Solved: Re: merge columns in the same dataset without duplicates

Scorpx · Posted 05-16-2023 11:43 AM

Hello.

I am trying to clean a dataset with several survey data merged, which means that the field "email" (and several others could be duplicated). I want to create just one variable without the duplicates.

Data example:

Email_1	Email_2	Email_3	Email_4	Email_5
TESTING@NOWHERE.ORG	.	TESTING@NOWHERE.ORG	.	.
.	.	TESTING1@NOWHERE.ORG	.	.
TESTING2@NOWHERE.ORG	TESTING2@NOWHERE.ORG	.	TESTING2@NOWHERE.ORG	.
TESTING3@NOWHERE.ORG	.	.	TESTING3@NOWHERE.ORG	TESTING3@NOWHERE.ORG

What I want to get:

Email_1	Email_2	Email_3	Email_4	Email_5	Email
TESTING@NOWHERE.ORG	.	TESTING@NOWHERE.ORG	.	.	TESTING@NOWHERE.ORG
.	.	TESTING1@NOWHERE.ORG	.	.	TESTING1@NOWHERE.ORG
TESTING2@NOWHERE.ORG	TESTING2@NOWHERE.ORG	.	TESTING2@NOWHERE.ORG	.	TESTING2@NOWHERE.ORG
TESTING3@NOWHERE.ORG	.	.	TESTING3@NOWHERE.ORG	TESTING3@NOWHERE.ORG	TESTING3@NOWHERE.ORG

I found this code on the forum Concatenation removing duplicates :

Data test2;
   set test;
   array values (*) email_1-email_5;
   length Email $ 100 ;
   do i=1 to dim(values);
   if indexw(Email,values[i],'/')= 0 then Email= catx('/',Email,values[i]);
   end;
   drop i;
run;

But it concatenates with the "/", like this:

Email_1	Email_2	Email_3	Email_4	Email_5	Email
TESTING@NOWHERE.ORG	.	TESTING@NOWHERE.ORG	.	.	TESTING@NOWHERE.ORG/TESTING@NOWHERE.ORG
.	.	TESTING1@NOWHERE.ORG	.	.	TESTING1@NOWHERE.ORG
TESTING2@NOWHERE.ORG	TESTING2@NOWHERE.ORG	.	TESTING2@NOWHERE.ORG	.	TESTING2@NOWHERE.ORG/TESTING2@NOWHERE.ORG/TESTING2@NOWHERE.ORG
TESTING3@NOWHERE.ORG	.	.	TESTING3@NOWHERE.ORG	TESTING3@NOWHERE.ORG	TESTING3@NOWHERE.ORG/TESTING3@NOWHERE.ORG/TESTING3@NOWHERE.ORG

Thank you for your help.

I am using SAS EG 7.12 (7.100.2.3350) (64-bit)
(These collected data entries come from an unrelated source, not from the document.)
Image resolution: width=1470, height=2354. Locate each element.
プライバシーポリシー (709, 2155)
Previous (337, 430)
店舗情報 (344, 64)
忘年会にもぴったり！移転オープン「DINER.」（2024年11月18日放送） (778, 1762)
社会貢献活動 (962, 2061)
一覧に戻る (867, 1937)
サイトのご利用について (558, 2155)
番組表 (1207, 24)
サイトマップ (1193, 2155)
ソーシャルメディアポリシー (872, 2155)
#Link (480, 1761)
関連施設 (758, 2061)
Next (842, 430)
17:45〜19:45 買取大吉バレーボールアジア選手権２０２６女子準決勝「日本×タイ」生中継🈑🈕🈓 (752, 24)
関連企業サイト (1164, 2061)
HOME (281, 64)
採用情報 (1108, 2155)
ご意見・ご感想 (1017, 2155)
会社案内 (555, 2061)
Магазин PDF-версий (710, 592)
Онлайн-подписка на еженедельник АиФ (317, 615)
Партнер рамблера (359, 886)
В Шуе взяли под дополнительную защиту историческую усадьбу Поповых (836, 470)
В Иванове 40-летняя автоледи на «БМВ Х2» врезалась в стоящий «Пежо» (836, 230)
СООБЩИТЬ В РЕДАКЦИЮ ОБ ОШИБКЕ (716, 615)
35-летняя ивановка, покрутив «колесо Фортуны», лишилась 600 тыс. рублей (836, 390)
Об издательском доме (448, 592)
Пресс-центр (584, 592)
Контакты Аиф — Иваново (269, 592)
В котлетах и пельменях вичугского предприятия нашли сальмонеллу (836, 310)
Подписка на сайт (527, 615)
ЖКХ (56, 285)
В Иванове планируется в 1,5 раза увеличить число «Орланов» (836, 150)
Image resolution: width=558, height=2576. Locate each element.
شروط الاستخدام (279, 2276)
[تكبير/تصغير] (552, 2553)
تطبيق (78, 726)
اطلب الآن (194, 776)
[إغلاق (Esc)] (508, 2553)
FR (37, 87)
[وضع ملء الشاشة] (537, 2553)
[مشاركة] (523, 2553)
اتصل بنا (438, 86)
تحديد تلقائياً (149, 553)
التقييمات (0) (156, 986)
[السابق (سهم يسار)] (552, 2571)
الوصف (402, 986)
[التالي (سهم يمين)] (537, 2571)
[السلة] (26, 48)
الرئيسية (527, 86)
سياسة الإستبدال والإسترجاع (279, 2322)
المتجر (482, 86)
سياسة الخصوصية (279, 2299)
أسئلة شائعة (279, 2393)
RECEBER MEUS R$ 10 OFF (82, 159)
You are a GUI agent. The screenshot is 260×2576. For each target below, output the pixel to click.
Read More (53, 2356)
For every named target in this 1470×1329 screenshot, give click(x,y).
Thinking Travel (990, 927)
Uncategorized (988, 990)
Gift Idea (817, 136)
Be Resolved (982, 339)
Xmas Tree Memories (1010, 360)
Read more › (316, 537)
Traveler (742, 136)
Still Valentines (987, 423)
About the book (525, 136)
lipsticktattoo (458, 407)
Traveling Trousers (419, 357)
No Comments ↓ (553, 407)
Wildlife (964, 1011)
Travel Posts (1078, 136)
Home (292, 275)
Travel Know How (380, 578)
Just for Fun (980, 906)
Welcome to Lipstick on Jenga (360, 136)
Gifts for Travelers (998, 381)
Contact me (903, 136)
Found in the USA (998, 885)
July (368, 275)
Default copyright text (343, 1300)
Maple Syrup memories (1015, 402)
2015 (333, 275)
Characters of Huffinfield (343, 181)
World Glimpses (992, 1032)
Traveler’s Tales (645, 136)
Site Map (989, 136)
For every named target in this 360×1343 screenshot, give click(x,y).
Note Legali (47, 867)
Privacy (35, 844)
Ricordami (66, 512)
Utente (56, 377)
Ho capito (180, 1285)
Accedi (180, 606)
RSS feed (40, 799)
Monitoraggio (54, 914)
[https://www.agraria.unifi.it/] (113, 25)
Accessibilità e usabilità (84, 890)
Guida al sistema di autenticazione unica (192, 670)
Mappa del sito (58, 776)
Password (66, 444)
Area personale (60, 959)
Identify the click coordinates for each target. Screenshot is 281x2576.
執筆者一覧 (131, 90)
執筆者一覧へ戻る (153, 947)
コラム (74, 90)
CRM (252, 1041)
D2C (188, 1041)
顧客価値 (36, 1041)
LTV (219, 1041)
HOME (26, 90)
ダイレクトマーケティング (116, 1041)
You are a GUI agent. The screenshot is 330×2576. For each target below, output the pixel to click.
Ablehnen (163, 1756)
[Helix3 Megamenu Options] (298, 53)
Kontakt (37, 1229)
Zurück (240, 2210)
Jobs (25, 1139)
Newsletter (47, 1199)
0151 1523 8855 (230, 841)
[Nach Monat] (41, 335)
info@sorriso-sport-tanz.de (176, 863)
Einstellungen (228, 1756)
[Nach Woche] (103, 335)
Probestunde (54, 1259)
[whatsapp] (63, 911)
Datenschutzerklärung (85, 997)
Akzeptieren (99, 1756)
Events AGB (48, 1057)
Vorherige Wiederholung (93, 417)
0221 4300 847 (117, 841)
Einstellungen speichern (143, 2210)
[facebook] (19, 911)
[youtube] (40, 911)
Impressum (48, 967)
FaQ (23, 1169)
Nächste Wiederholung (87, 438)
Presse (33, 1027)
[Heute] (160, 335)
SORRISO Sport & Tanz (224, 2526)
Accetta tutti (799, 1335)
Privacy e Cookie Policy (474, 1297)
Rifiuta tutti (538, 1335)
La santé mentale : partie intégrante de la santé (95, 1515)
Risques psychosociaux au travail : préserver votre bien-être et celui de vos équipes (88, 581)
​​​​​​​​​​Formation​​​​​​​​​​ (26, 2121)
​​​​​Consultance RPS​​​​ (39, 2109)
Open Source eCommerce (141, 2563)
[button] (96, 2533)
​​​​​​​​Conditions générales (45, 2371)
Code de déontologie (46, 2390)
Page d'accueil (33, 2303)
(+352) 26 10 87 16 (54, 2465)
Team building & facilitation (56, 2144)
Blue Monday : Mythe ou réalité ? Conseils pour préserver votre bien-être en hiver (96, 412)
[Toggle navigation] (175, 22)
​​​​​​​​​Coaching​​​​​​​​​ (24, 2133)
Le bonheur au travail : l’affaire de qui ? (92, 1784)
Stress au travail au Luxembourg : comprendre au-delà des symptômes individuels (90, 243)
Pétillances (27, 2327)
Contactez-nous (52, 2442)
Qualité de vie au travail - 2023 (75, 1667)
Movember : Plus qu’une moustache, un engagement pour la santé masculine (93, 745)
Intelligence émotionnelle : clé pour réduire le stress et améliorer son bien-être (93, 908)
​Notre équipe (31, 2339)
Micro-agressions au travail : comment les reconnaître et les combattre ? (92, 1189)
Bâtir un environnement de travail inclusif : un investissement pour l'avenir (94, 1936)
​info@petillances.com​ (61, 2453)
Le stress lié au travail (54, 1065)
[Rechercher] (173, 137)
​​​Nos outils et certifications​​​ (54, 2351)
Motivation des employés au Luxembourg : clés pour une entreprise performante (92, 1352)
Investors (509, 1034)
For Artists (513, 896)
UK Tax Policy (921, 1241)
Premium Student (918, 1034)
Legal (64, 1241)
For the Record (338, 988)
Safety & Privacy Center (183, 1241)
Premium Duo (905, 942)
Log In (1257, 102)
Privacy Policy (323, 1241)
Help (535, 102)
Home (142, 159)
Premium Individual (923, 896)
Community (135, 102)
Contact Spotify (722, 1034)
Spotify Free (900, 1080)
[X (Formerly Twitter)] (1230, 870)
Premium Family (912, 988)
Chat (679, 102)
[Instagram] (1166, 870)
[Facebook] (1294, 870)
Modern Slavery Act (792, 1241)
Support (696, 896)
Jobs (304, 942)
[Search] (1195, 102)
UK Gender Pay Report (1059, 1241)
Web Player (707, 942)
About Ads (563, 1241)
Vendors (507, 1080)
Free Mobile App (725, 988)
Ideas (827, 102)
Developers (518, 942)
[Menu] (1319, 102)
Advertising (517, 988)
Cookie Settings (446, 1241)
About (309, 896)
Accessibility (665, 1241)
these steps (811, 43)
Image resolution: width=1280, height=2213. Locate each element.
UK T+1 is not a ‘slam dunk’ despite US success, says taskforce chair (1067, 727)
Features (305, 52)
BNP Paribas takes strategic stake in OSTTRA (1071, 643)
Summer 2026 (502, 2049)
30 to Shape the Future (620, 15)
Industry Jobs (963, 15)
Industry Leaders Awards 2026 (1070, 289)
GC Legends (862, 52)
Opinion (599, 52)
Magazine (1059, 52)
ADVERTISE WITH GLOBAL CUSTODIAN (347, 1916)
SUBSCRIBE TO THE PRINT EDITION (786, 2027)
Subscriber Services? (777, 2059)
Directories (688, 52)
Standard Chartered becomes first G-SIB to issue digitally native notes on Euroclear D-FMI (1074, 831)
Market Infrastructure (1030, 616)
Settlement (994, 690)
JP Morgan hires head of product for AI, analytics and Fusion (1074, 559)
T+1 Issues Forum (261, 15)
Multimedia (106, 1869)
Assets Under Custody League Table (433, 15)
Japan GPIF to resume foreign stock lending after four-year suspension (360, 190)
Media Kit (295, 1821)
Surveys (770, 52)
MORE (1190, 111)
ballardw · Posted 05-16-2023 04:31 PM

@Scorpx wrote:

Dear @ballardw, thank you for your response.

Still, regarding what you mentioned:

2. It doesn't have different values (I checked them). However, in the rare case, it has a space or something that makes it appear different, I wouldn't mind having it repeated with "/".

This is a critical piece of information. That means that you really only want one value (which is quite different than the request of the post you linked). There is a function that specifically returns the first non-missing value in a list: COALESCEC (or Coalesce for numeric variables)

So to assign the first non-missing value to the variable email:

email = coalescec(of email_:);

View solution in original post

A_Kh · Posted 05-16-2023 12:24 PM

This code needs a little modification:

Data test2;
   set test;
   array values (*) email_1-email_5;
   length Email $ 100 ;
   Email= email_1;
   do i=2 to dim(values);
     	if values{i} ne values{1} then Email= catx('/',Email,values{i});
   end;
   drop i;
run;

Scorpx · Posted 05-16-2023 01:51 PM

Thank you for your response. However, it is still repeated and divided it using "/."

A_Kh · Posted 05-16-2023 03:11 PM

Looks like missing values are captured as '.' instead of blanks. There might be hidden special characters as well. I've added STRIP and COMPRESS functions to eliminate '.'(dots) and hidden blanks

    
Data test2;
   set have;
   array values (*) email_1-email_5;
   length Email $ 100 ;
   email= compress(email_1, '. ');
   do i=2 to dim(values);
		if strip(values{i}) ne '.' then Values{i}= strip(values{i}); 
		else Values{i}= '';
     	if compress(values{i}, '. ') ne compress(values{1}, '. ') then Email= catx('/',Email,values{i});
   end;
   drop i;
proc print;run;

ballardw · Posted 05-16-2023 02:00 PM

First thing I am concerned is that you show . in the example "data". That would typically mean in a SAS data set that the value of the variable is numeric and so INDEXW would not typically be appropriate.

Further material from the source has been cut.